The data ▸

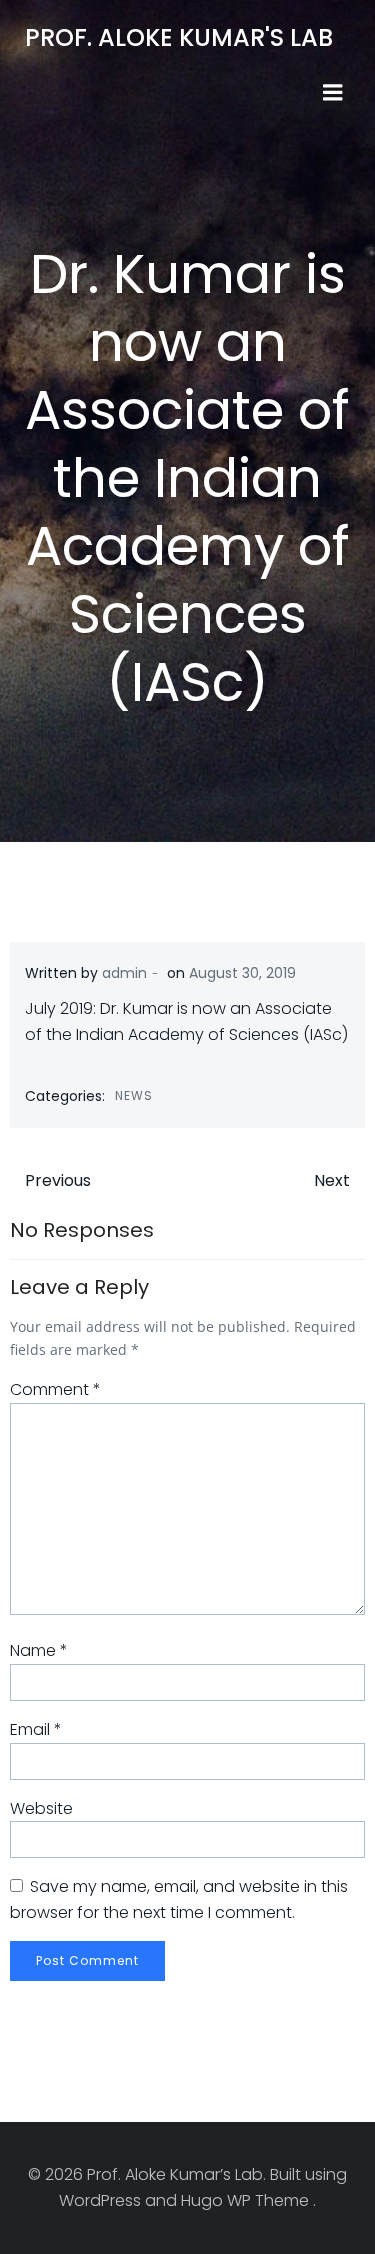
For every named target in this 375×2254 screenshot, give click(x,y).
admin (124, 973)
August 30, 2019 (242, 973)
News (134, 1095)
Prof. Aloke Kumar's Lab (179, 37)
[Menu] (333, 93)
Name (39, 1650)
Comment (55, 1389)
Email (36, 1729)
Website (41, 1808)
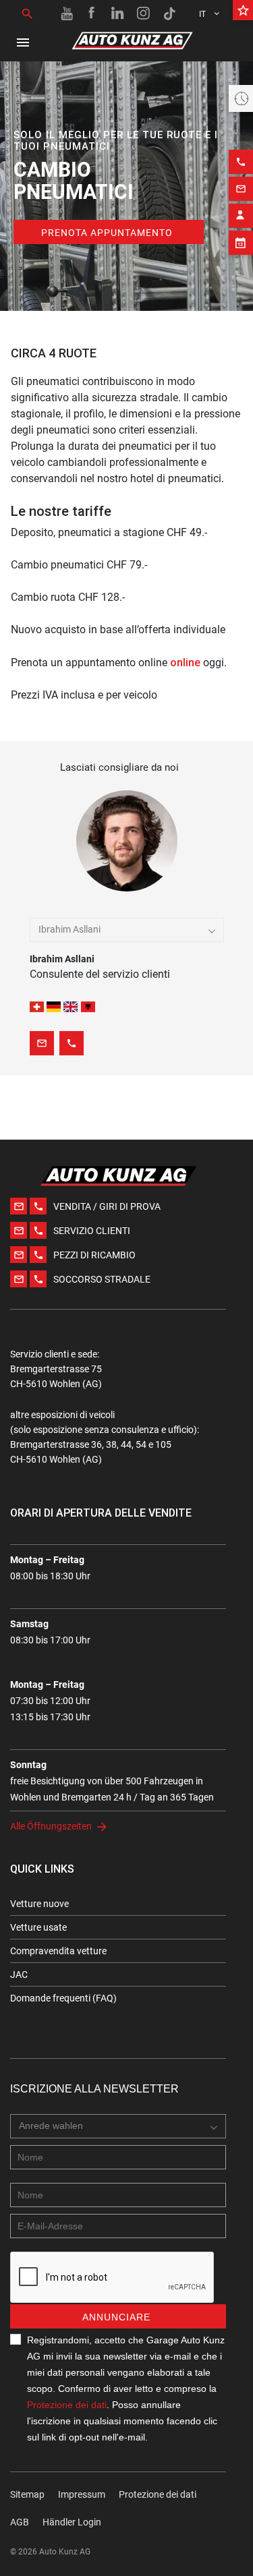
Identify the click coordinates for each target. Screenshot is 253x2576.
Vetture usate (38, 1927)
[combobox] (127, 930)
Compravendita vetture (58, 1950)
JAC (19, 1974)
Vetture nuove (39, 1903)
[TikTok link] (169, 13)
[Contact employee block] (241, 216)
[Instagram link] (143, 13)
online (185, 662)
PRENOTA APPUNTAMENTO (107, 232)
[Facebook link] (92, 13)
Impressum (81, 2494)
--
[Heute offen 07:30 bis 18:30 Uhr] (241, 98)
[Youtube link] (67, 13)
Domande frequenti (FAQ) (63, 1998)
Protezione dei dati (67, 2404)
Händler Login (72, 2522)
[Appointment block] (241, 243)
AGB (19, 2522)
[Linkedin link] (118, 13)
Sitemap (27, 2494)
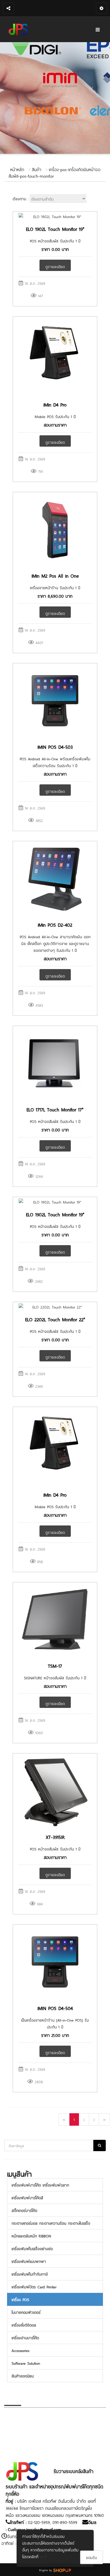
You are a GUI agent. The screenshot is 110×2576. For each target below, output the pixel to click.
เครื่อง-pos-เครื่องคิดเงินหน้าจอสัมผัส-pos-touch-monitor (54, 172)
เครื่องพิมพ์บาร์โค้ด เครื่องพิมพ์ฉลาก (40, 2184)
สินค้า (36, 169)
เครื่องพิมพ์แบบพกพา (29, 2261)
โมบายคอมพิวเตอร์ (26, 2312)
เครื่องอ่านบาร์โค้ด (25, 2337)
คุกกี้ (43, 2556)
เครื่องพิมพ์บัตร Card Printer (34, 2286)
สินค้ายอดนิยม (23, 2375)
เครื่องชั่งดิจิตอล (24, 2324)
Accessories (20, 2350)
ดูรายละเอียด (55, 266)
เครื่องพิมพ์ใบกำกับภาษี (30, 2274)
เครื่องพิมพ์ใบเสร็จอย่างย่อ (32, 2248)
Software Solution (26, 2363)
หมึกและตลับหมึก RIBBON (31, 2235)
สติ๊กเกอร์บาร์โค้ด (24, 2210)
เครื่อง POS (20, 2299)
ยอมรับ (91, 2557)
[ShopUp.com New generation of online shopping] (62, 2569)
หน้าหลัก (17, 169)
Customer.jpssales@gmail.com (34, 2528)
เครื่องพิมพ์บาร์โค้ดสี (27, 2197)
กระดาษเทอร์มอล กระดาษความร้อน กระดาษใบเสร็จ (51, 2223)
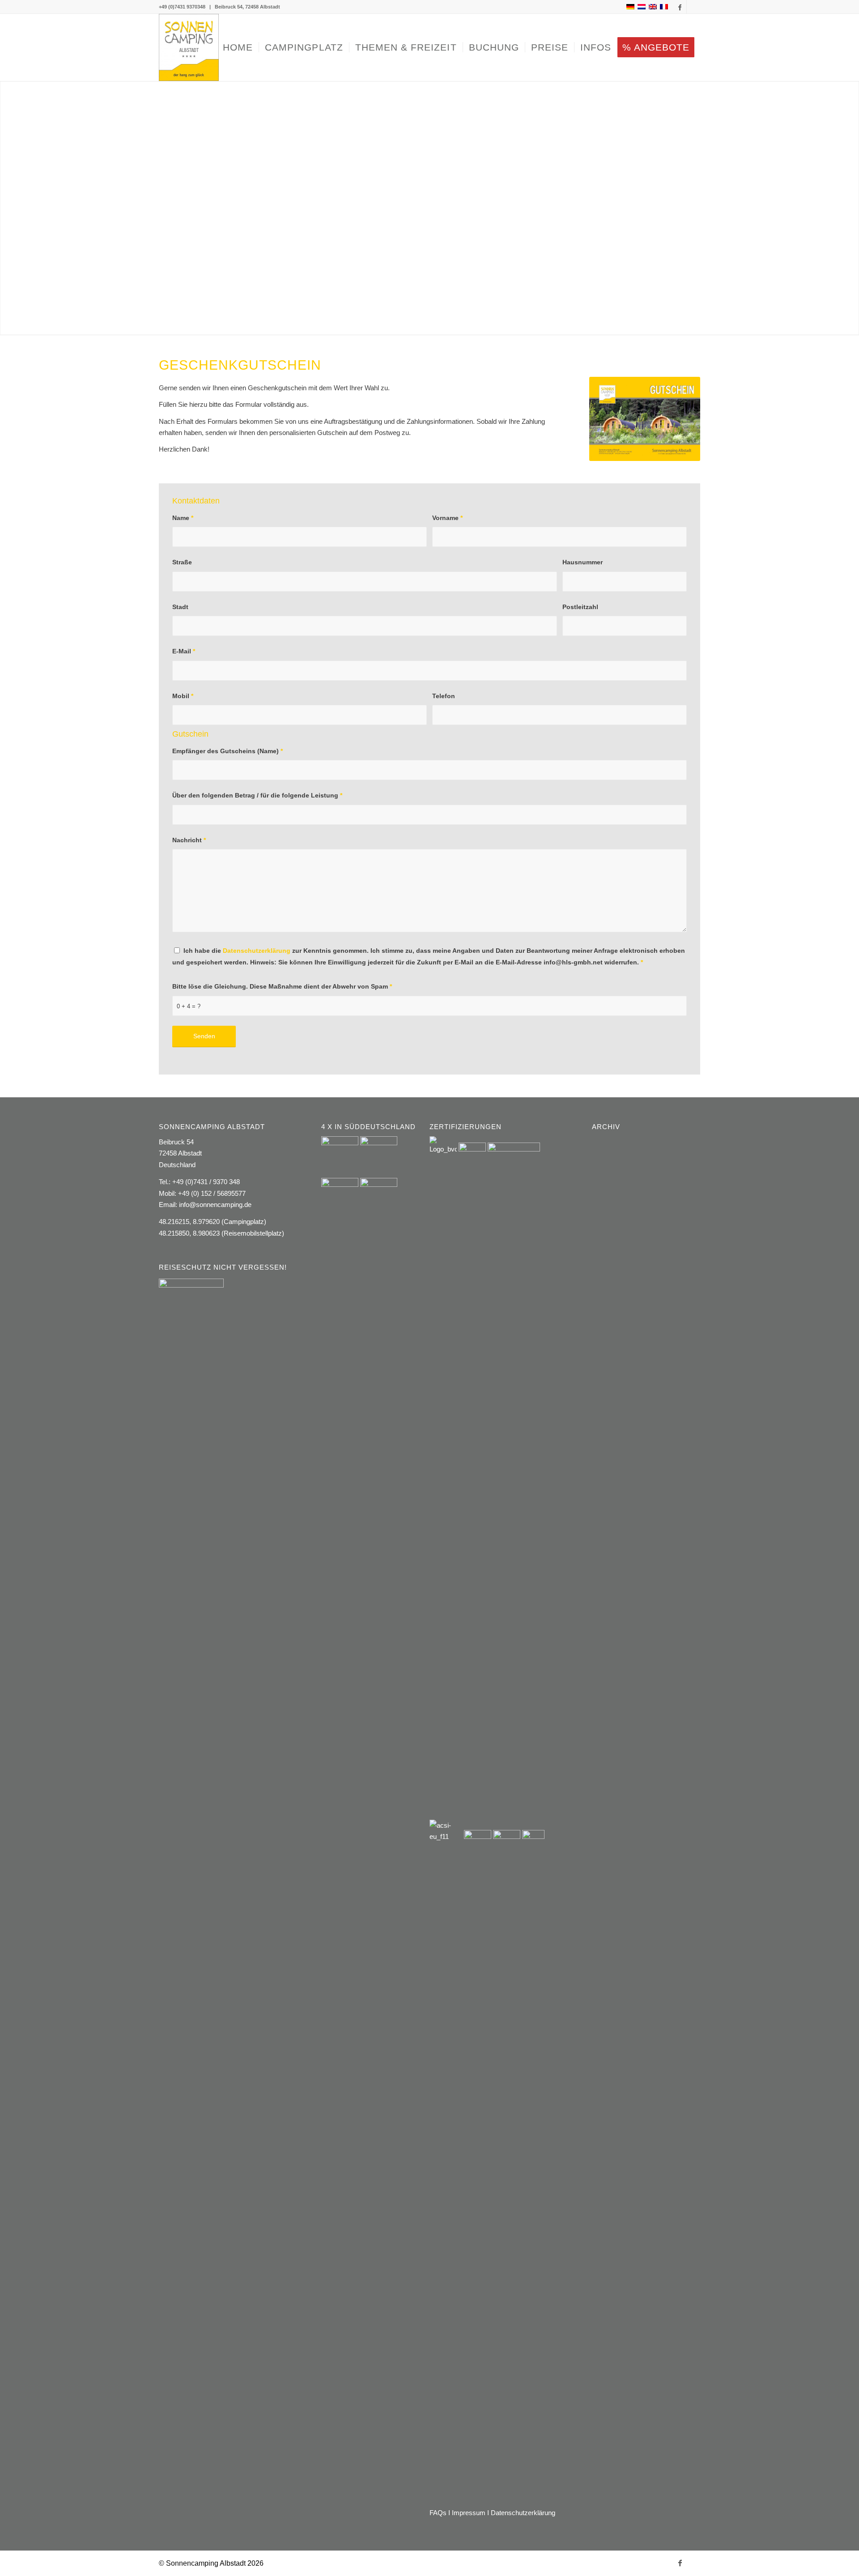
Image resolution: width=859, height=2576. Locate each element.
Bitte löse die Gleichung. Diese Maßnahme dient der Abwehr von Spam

Exercise aim ▸ Search the records for lines holding the word "click", then copy each line you find.

Result of the task ▸
For every named target in this 375×2254 screenshot, give click(x,y).
Identify the click coordinates for each target. Screenshot is 253x2576.
You are a GUI agent. The screenshot is 110×2576. For each target below, output the pixel to click.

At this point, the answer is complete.